In an interview on 2/13/18 at 2:30 p.m., staff member B stated the SBP will argue with the nurses about things. When the nurses say something otherwise, he states, "So you are calling me a liar?"
In an interview on 2/13/18 at 2:30 p.m., staff member A stated that the facility has had the ombudsman involved with SBP #1 for a long time. They have also set up appointments for him with a counselor to help the SBP through bouts of depression and frustration.
In an interview on 2/13/18 at 1:10 p.m., non-facility member NF3 stated, the swing bed patient felt like the nurse and aide were calling him a liar. He also stated he is treated like a child, and if he complained, he would be treated worse. Non-facility member NF3 stated Adult Protective Services sent a letter to the facility of an intent to investigate an allegation of abuse on 12/27/17.

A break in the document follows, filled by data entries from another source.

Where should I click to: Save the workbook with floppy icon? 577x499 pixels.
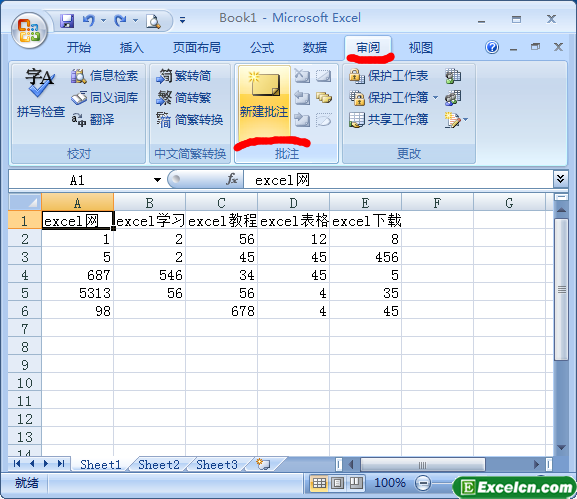pyautogui.click(x=67, y=21)
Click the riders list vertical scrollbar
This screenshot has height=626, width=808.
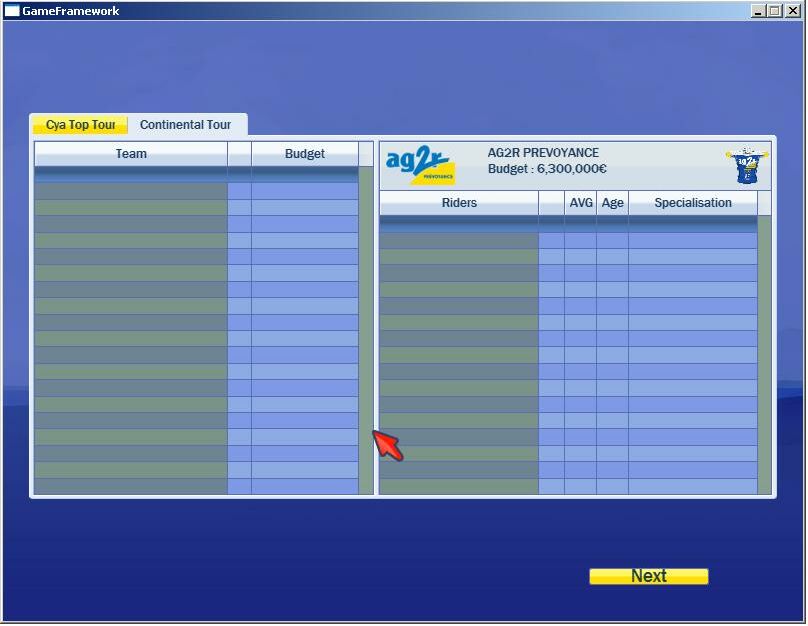765,355
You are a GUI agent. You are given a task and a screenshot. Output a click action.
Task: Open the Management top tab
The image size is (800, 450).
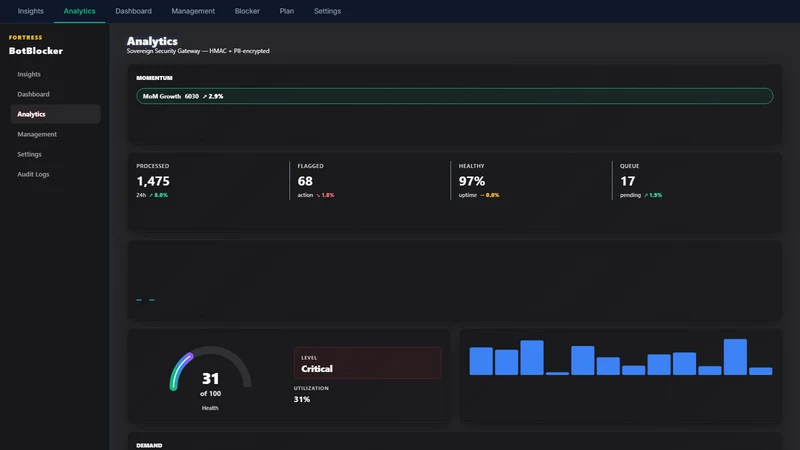pos(193,11)
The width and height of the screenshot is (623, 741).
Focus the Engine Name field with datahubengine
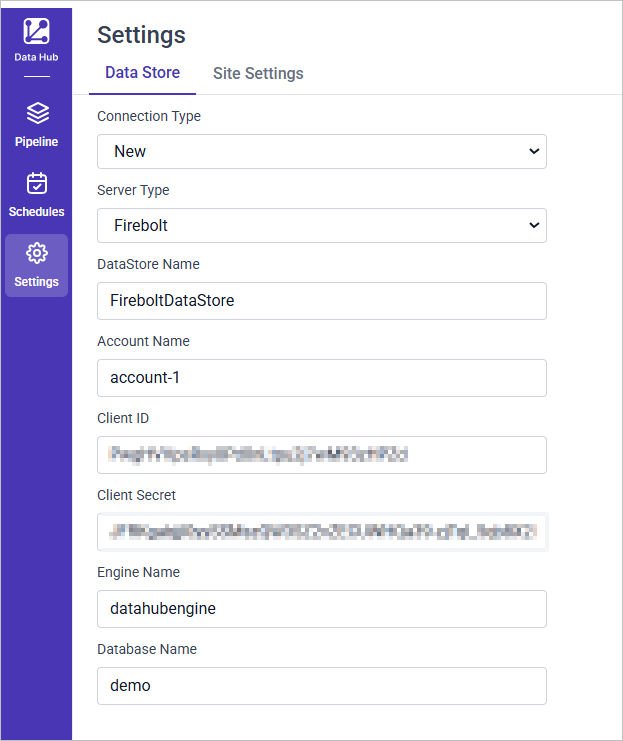tap(321, 609)
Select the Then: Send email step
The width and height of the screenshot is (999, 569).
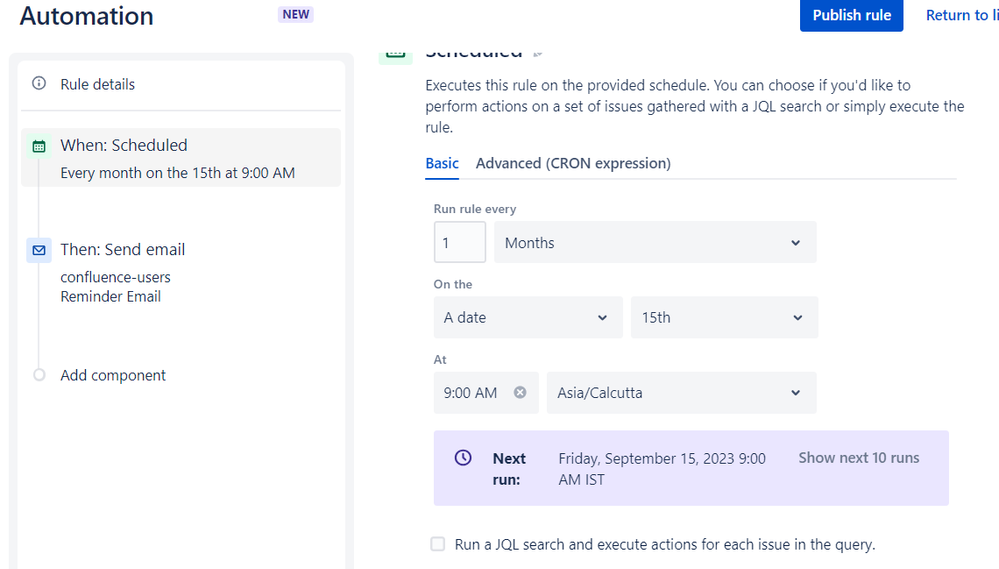(122, 250)
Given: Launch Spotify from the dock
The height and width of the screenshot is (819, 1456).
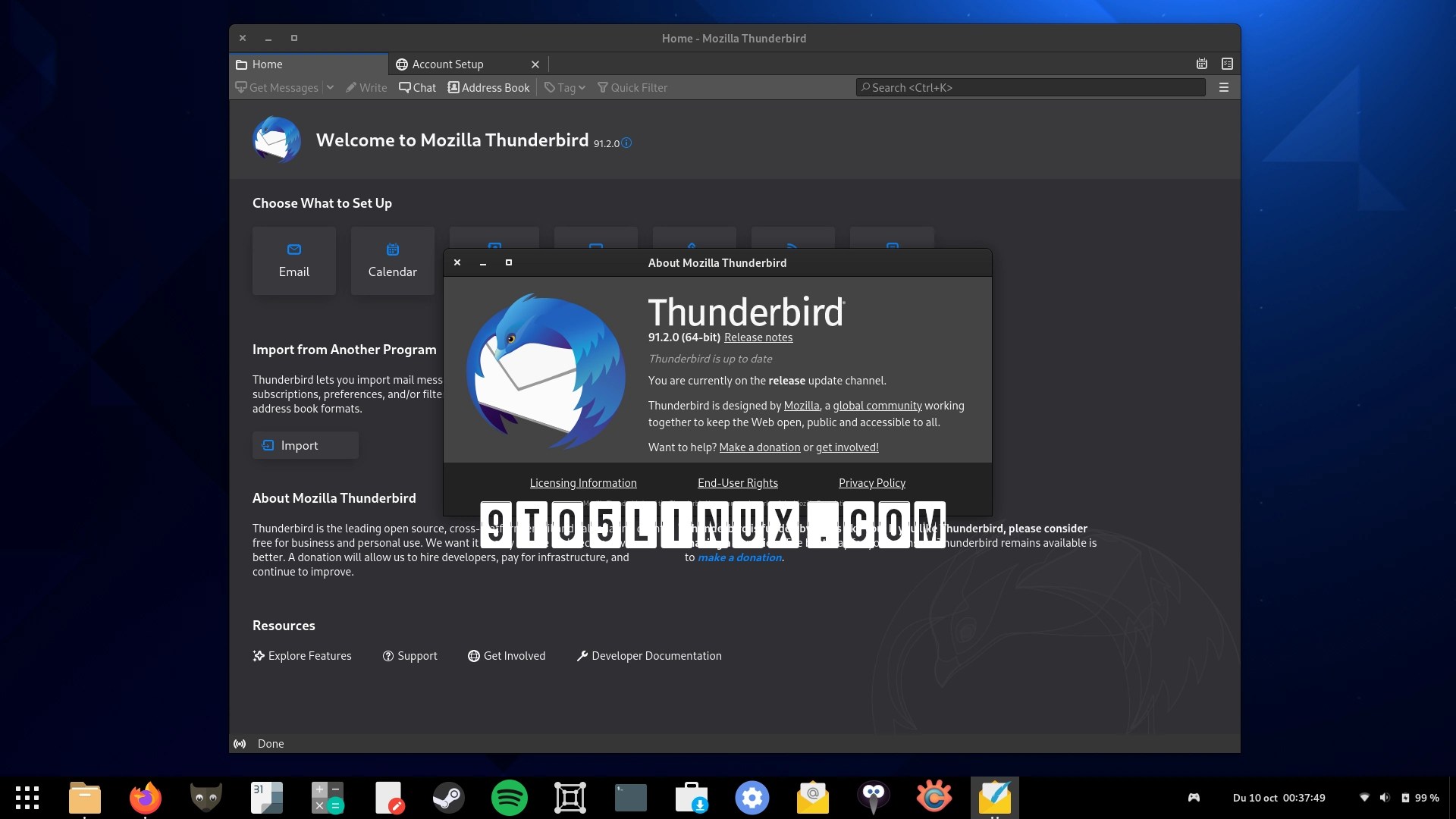Looking at the screenshot, I should point(510,798).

After receiving this letter, the facility still failed to report this allegation of abuse to the State Agency.
In an interview on 2/13/18 at 2:30 p.m., staff member A stated the facility did not identify it as abuse and conduct an investivation to report to the State Agency, as they were trying to get the SBP help through the ombudsman program and counseling. Staff member A stated they were not sure if a critical access hospital was held to the same reporting requirements as a long term care facility.